A doctor, who saw a patient in cardiac arrest while on call at night but did nothing because he was not the attending physician, has been ordered to compensate for damage to the bereaved family.
The Seoul Eastern District Court partially upheld a damages claim filed by the patient's bereaved family against the hospital, ordering it to pay 10 million won ($7,840) plus delayed interest.
The patient died on the morning of June 22, 2021, while being treated for pneumonia at a hospital from June 10. The patient’s condition improved during hospitalization but worsened three days before his death when he developed a fever, and new pneumonia was observed.
At 5:25 a.m. on June 22. a patient's caregiver in the same room informed a nurse that the patient didn’t seem to breathe.
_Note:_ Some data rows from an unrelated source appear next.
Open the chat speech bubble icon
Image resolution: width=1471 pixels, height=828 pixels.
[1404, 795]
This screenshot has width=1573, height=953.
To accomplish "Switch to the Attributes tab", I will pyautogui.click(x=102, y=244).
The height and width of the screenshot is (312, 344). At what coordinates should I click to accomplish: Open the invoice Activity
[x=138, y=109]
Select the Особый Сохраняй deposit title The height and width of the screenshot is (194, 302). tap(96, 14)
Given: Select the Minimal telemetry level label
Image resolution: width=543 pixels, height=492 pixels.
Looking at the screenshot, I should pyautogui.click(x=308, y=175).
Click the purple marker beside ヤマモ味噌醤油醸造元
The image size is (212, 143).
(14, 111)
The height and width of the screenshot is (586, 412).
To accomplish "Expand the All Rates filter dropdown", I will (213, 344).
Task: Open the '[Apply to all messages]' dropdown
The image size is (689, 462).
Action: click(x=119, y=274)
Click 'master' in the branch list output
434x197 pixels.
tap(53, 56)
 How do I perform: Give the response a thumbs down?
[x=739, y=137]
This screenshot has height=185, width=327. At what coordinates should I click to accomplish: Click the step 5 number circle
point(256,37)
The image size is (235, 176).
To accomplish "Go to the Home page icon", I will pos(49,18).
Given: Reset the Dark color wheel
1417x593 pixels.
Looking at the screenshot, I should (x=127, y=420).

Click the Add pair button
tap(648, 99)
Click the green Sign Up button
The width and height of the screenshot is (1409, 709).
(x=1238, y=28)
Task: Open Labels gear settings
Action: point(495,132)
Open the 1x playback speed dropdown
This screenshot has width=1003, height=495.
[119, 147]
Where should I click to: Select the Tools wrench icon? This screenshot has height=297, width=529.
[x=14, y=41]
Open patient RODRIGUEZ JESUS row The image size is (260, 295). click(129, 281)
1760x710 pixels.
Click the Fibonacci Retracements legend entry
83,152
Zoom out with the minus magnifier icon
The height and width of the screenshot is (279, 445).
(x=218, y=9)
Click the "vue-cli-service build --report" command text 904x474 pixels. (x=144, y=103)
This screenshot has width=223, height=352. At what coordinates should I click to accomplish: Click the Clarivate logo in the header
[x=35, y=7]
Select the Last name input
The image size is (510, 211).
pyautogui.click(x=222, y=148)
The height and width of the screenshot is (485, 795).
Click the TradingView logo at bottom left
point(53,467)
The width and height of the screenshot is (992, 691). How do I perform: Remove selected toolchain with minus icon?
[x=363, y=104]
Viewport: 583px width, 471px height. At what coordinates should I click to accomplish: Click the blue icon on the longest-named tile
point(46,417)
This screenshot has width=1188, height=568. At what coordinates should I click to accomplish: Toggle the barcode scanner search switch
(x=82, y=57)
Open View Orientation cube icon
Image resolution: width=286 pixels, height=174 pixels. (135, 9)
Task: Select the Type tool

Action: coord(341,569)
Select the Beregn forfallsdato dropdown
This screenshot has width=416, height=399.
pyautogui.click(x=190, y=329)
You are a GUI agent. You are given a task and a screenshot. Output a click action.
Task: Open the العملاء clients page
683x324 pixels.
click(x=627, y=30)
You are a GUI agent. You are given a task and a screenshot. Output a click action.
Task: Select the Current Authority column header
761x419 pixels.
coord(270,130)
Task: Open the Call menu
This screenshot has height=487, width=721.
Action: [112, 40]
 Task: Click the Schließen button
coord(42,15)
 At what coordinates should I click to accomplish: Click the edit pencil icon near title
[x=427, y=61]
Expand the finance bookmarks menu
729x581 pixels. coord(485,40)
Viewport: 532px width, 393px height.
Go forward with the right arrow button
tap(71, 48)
The nurse confirmed that there were no vital signs and called the physician on night duty.
The doctor came to the room, checked the patient's condition, and asked, "Why did you call me and not the attending physician?" and left the room. The nurse informed the family of the situation and the doctor again at 6:08 a.m., asking to pronounce him dead. The doctor made a death certificate at 5:45 a.m., declaring the patient dead.
The bereaved family filed a lawsuit, claiming that the on-call doctor violated his duty of care by failing to take any emergency measures, including CPR, although he saw the patient in cardiac arrest.
"The medical staff did not perform CPR because the examination showed that the patient was already dead and there was no possibility of resuscitation," the hospital argued. “The on-call doctor did not pronounce the patient dead because the guardian of the deceased patient was not present (at the time), and he did not know the cause of death, so he could not explain it or pronounce a death certificate."
However, the court did not accept this argument. It found that the doctor had not taken all the necessary steps as a physician.
A medical record appraiser also agreed.
“Unless there is an informed consent to refuse CPR and signs of irreversible death, such as purple spots or posterior torsion, healthcare providers should have administered CPR, intubated the trachea, administered medications such as epinephrine and defibrillated the victim without delay if they witnessed cardiac arrest," the appraiser said.
The patient’s doctor also negatively opposed his colleague on night duty. "I'm sorry for the deceased patient. It happened at dawn, and I'm not happy with how the on-call doctor handled it," he said.
The court ruling said, “In the event of a cardiac arrest in a hospital, CPR should be performed. Doctors and other medical personnel must decide whether to stop when they believe the patient has no chance of being resurrected. However, the on-call doctor did not perform any emergency medical treatment, including CPR, and did not record the reason in the medical record or explain it to the bereaved family."
It went on to say, “The doctor was on night duty and had professional obligations to treat patients and provide emergency medical care during the night and early morning hours in his hospital. However, in addition to failing to provide proper medical care to the deceased patient, the physician did not explain the circumstances and cause of death to the bereaved family and did not properly pronounce the patient's death as a doctor should do when a patient dies irreversibly.”
"The doctor’s conduct was so grossly negligent as to be unacceptable even to an ordinary person," the court said. “We also considered the mental distress felt by the patient, who died as a result of the doctor’s breach of his professional duty of care, and by his bereaved family.
In conclusion, the court ruled that the on-call doctor and the hospital operator should jointly compensate the bereaved family.